Çarşamba, Ocak 23, 2013

texture of vintage,smell it*




Şayet kocaman bir evim ve sabit yaşadığım bir şehrim olsaydı, evin genişçe bir bölümü teneke kutular ve minik şişeler tarafından istila edilmiş olurdu.Şu Amerikan filmlerinde olduğu gibi kocaman bir garaj bile olabilirdi ve orayı sergi yeri yapardım(o garajlarda hep duvara asılı testere olur).Ve yüksek bir olasılık, Nat Geo'nun şu 'istifçiler'belgesel kuşağının bir bölümüne onur konuğu olarak iştirak etmiş olurdum.Orda gördüğümüz kadınlar gibi 'atmayınnnnnn ya o bana lazımmmmmmmmm'diye ağlardım ve belediye görevlilerini pataklamaya girişirdim.

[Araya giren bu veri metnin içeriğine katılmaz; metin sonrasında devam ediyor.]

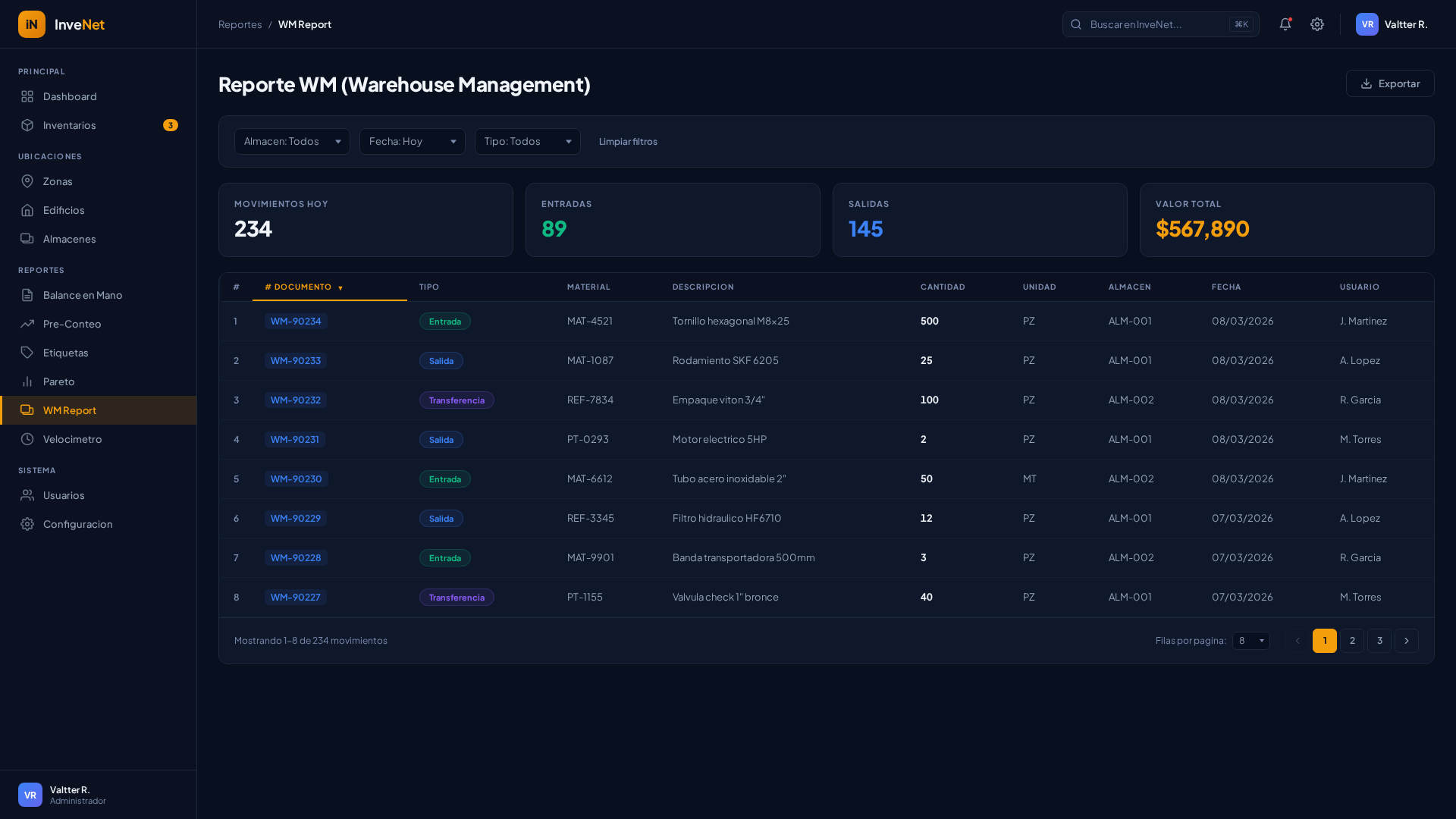Click Limpiar filtros link
This screenshot has width=1456, height=819.
click(x=628, y=142)
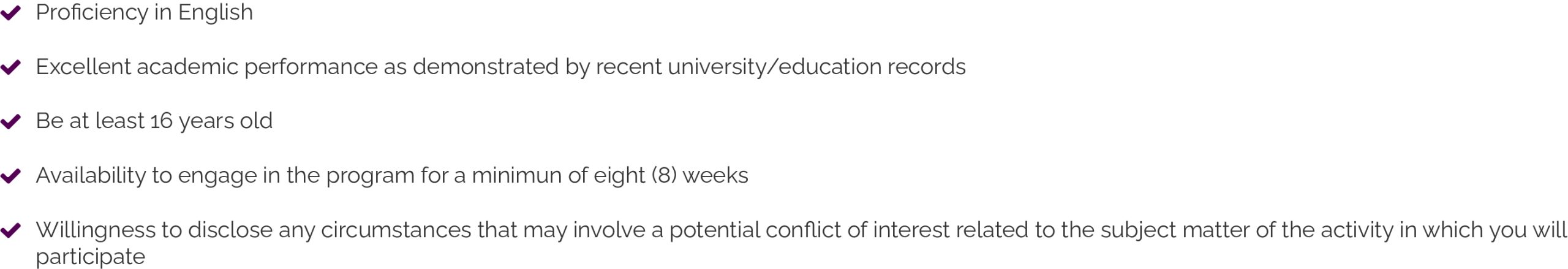
Task: Click the word 'Excellent' in second item
Action: 83,67
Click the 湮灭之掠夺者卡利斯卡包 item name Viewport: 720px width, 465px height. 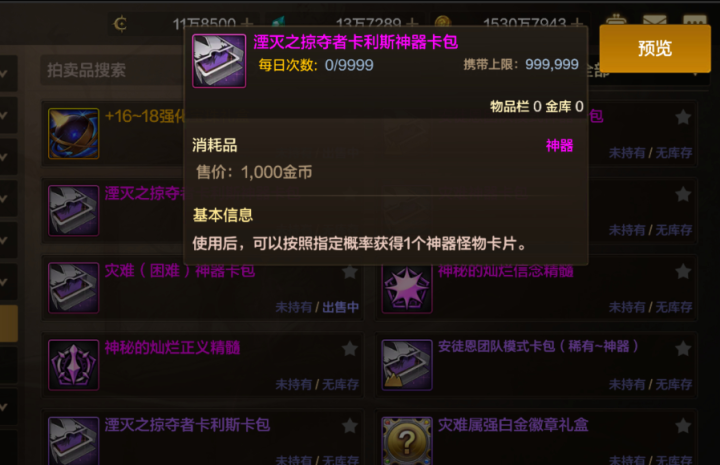(187, 425)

Şimdiye kadar görmüş olduğum en kapsamlı ve uluslararası kutu cennetini bulmuş bulunmaktayım.Bana göre manyas kuş cennetinden daha cikcik ama kimine göre teneke yığını.Lakin bendeniz hunharca cezbedildim desem yeridir.Gel gör ki bu cezbedilişi, sahip olma canavarına dönüştürmemek için ekstra bir efor sarfediyorum.Tam elim birine gidip almak istediğim an, otokontrol airbagler -Bommmm- diye açılıyor ve beni bu sevdadan alı-koyuyor.Saatlerce üzerlerinde bulunan resimleri hatim edebilirim,o minik şişeleri evirip çevirebilirim,tüm puda şişelerinin arkasında bulunan içerikleri okuyabilirim.O dönemler reklam ve ürün ressamlığı diye bir şey  olduğu için çok özel kutular var aralarında.Çok eski dönemlerde; sadece ve sadece 30 adet üretilmiş parfümler var ,20 adet üretilmiş pudralar var ve bacak suları var.Evet evet bi dönem çok moda olmuş bu ;bi grup kadın özel kokmak istemiş ve kendilerinde olan parfüm ve saç pudrası kimselerde olmasın istemişler.İşte o andan itibaren eczaneler, kişiye özel kolonyalar ve pudralar üzerinde çalışmaya başlamış.Normalin iki misli fiyata ama özel ve sınırlı sayıda üretime geçmişler .O şişelerin hepsinin üzerinde el işçiliği var,işte onları bulmak çok zor.Ve bazen kişiye özel şişe ve kutu tasarımına bile rastlanıyor.Misal bir madame pudra kutusunun üzerinde melek figürleri istiyor ve ürün ressamları eczaneler aracılığıyla bu istediği yerine getiriyor.Bi kaç parçayı burda bulabildim ama sadece bakmakla yetinebildim.Çok güzellerdi,tüm aşınmışlıkları ve yitip giden kokularıyla,solmuş şişe renkleriyle bile halen çok güzellerdi.

İnanılmaz, kutucu keşfimin akşamı  bu videoya denk geldim.Bayıldım ve gülümsedim.''Çok çok çok güzel''dedim sesli olarak kendi kendime.Ahşap kulübelerini hiç mi hiç kıskanmadım.